> [Dataset records]:
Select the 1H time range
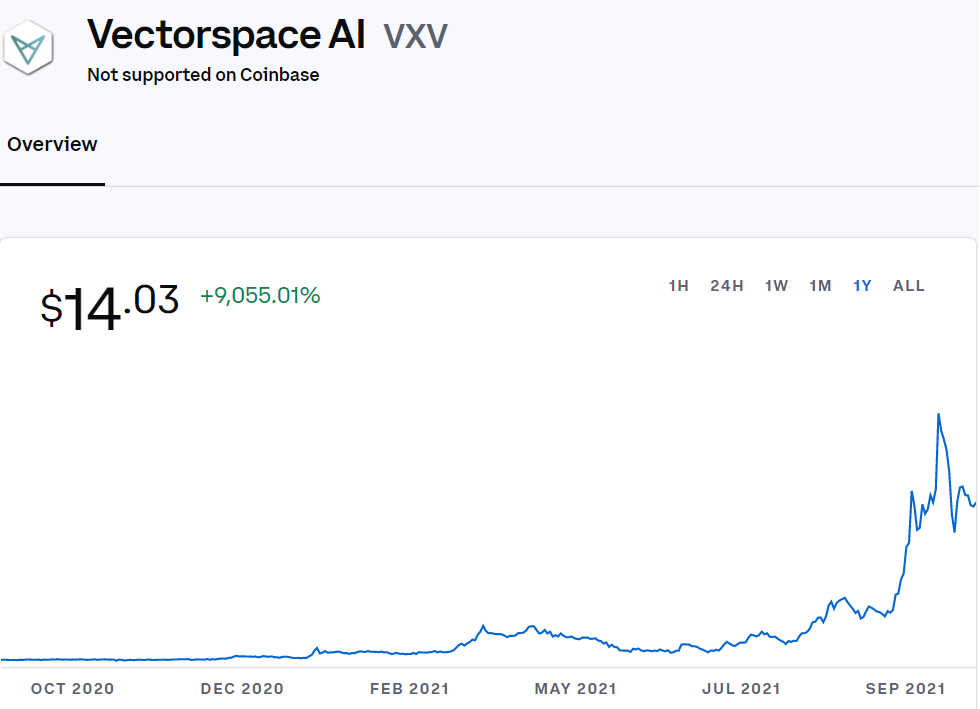pos(679,286)
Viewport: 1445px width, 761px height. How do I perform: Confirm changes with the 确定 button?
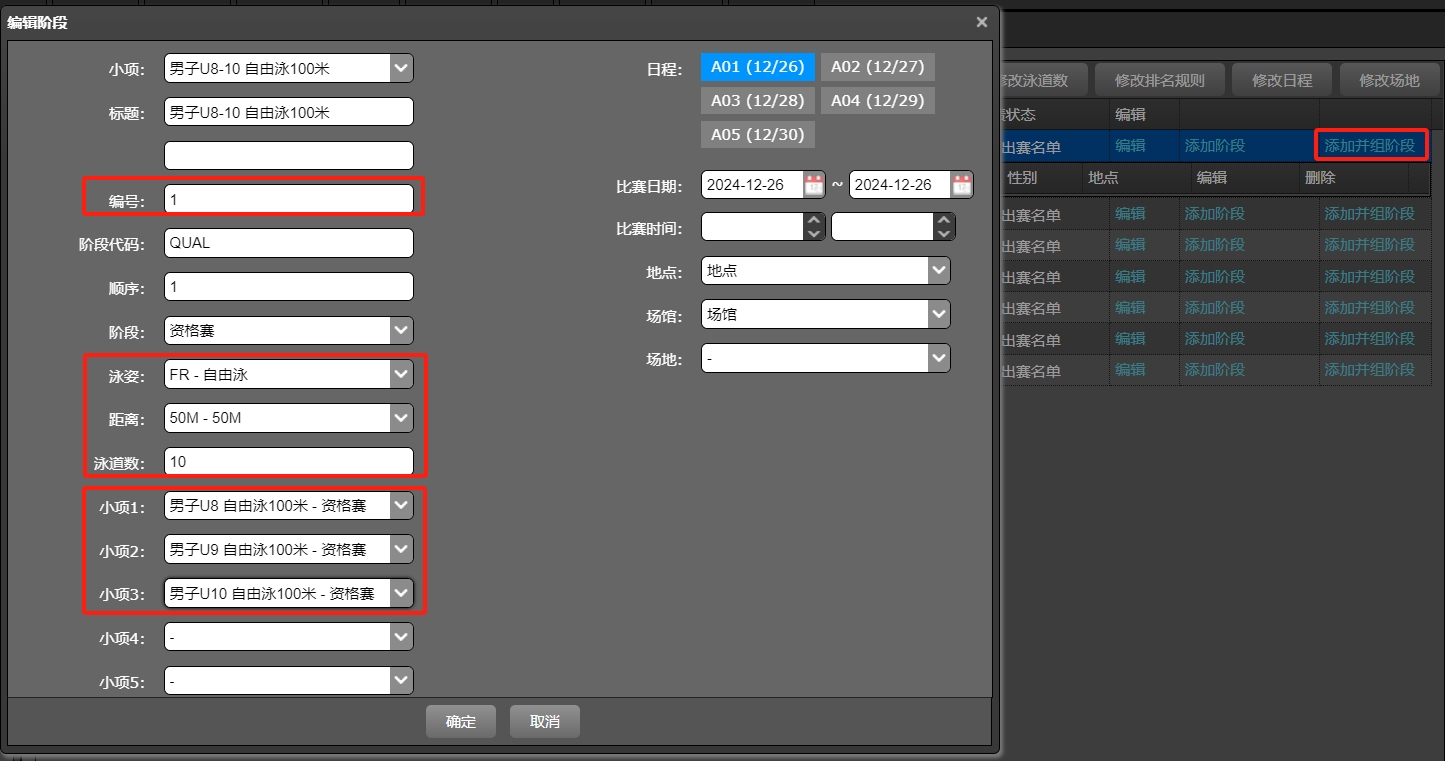(460, 720)
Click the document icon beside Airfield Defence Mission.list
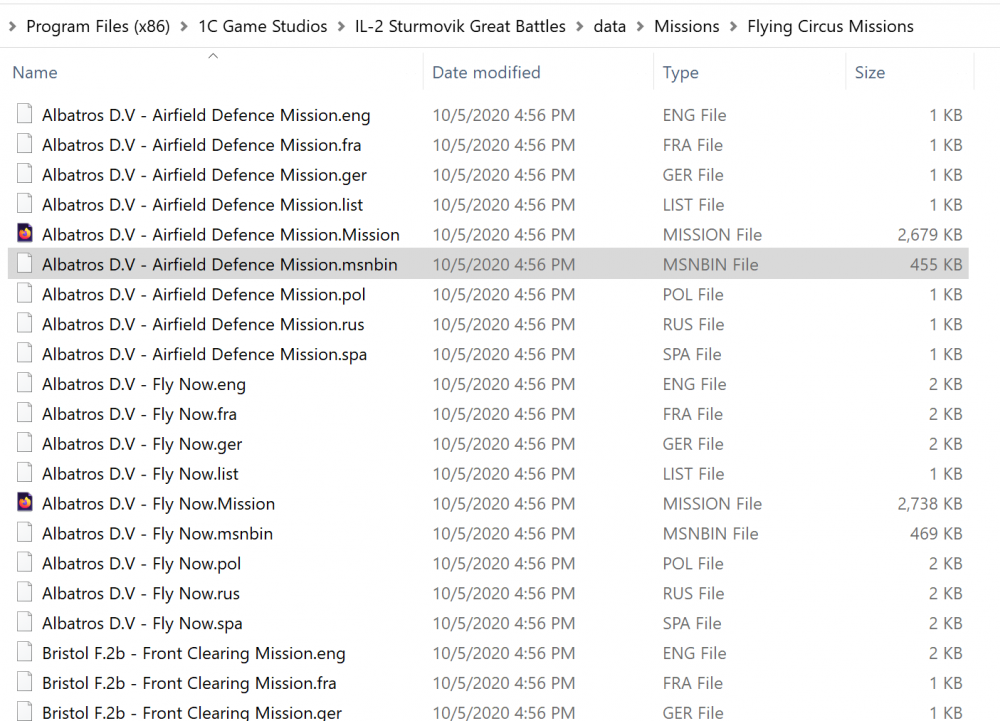Screen dimensions: 1000x721 24,204
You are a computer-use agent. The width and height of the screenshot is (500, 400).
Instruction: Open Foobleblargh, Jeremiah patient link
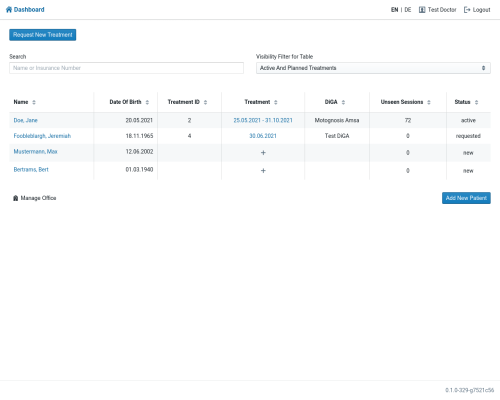42,136
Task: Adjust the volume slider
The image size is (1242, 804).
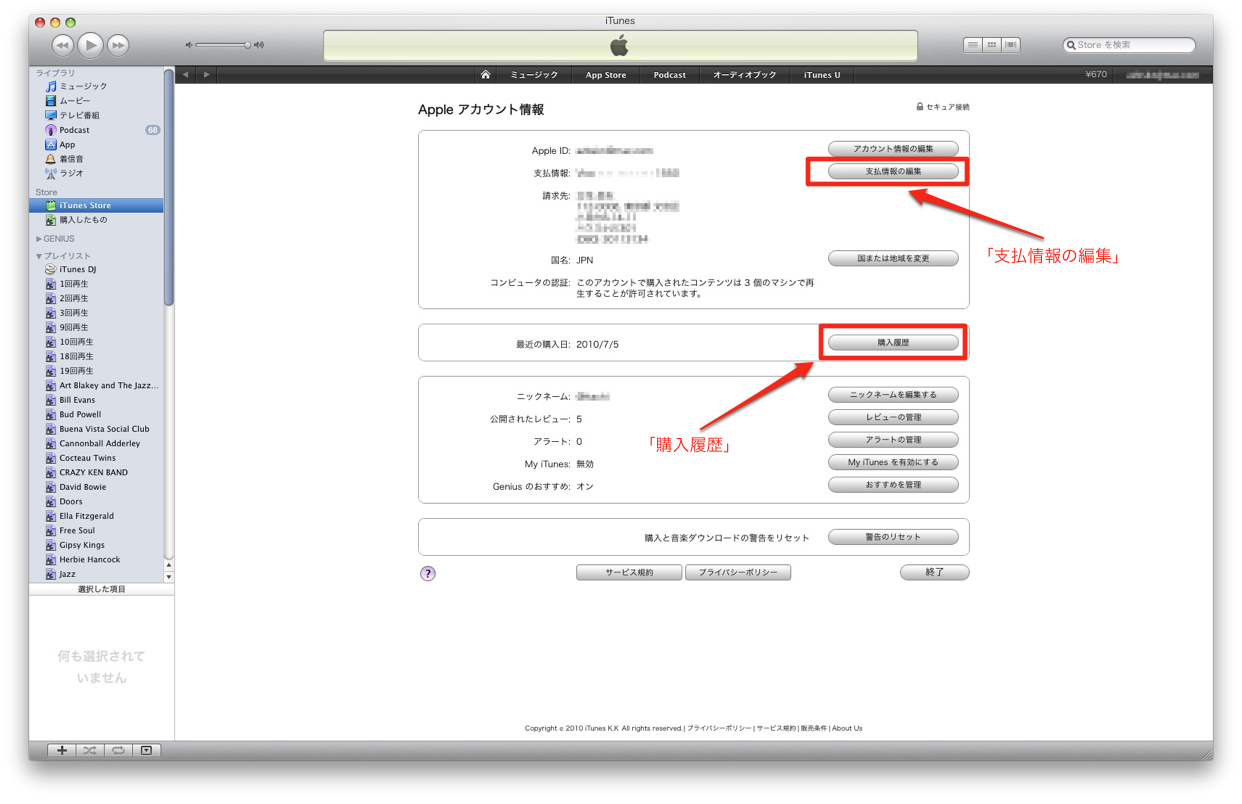Action: tap(223, 45)
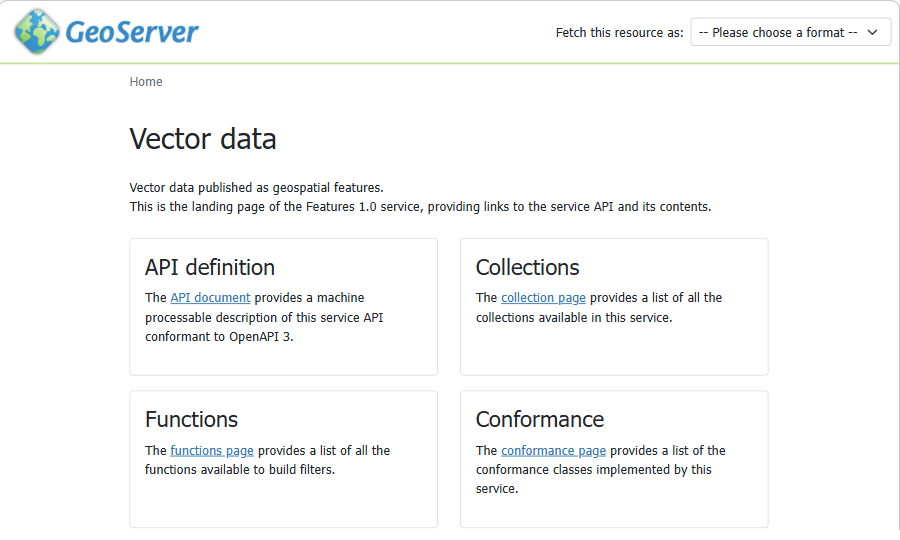900x540 pixels.
Task: Click the GeoServer globe logo icon
Action: (37, 32)
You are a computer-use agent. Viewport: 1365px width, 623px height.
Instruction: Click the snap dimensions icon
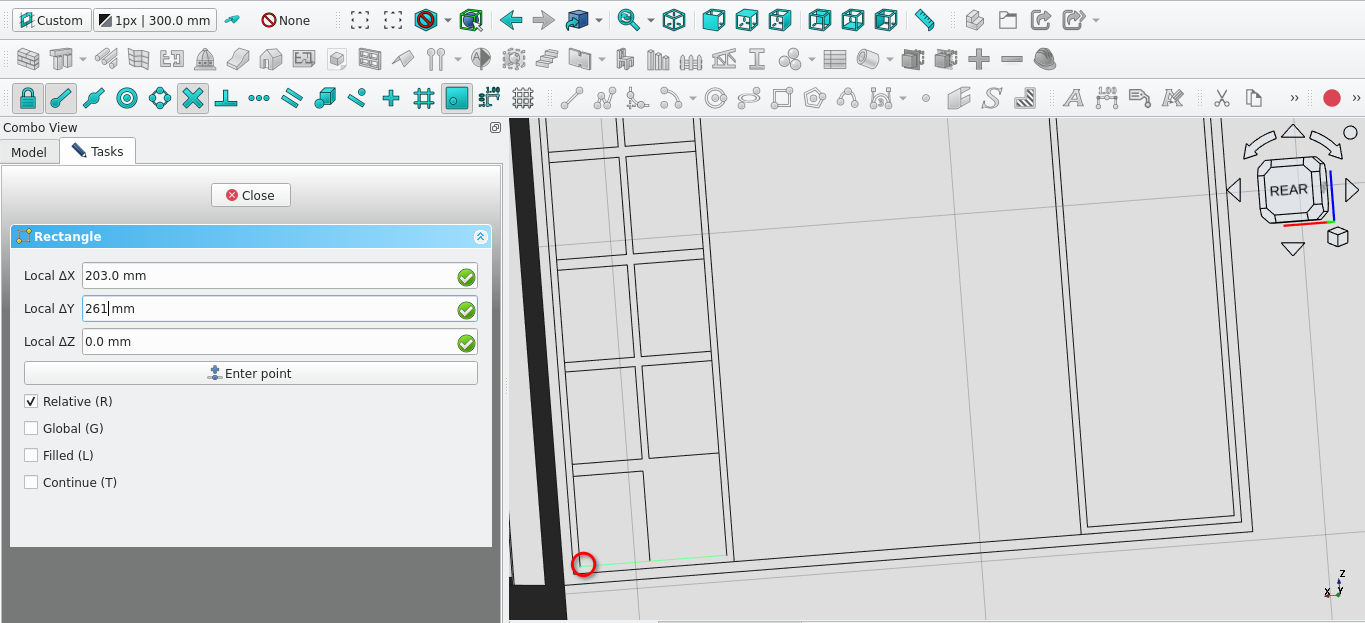(490, 98)
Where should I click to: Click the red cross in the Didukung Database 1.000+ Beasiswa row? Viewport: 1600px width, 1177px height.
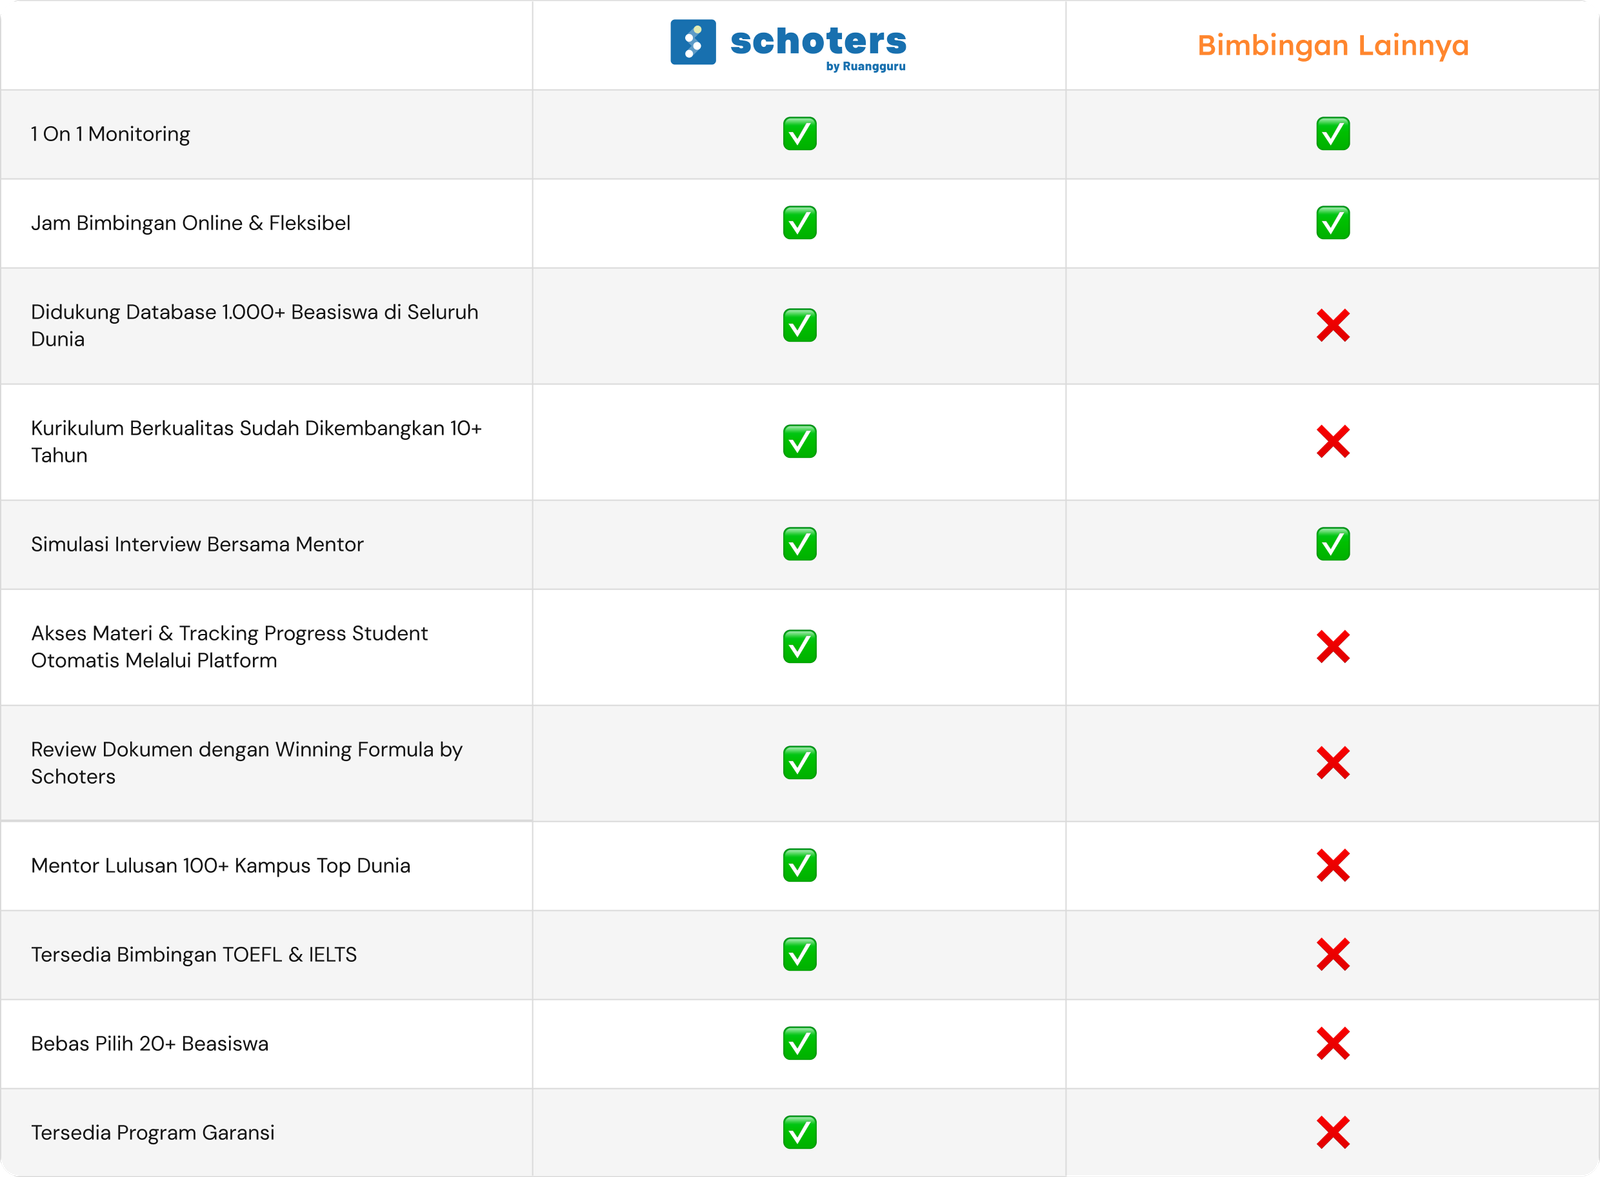click(x=1333, y=326)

> [Work instructions]:
Update all the records above by changing every "Viewport" to "Window" and leaving everything else as it is. Give the lines again without the pictures.

> [Finished task]:
Select the 1H time range
pos(679,286)
Window: 1445px width, 761px height. How do I perform: Confirm changes with the 确定 button?
(460, 720)
Click the document icon beside Airfield Defence Mission.list
Screen dimensions: 1000x721 24,204
You are a computer-use agent. The width and height of the screenshot is (500, 400).
Instruction: Open Foobleblargh, Jeremiah patient link
42,136
Task: Adjust the volume slider
The image size is (1242, 804).
Action: tap(223, 45)
900x540 pixels.
Task: Click the GeoServer globe logo icon
Action: (37, 32)
You are a computer-use agent. Window: 1365px width, 623px height.
Instruction: Click the snap dimensions icon
(490, 98)
Where should I click to: Click the red cross in the Didukung Database 1.000+ Beasiswa row? Window: 1600px width, 1177px height.
click(x=1333, y=326)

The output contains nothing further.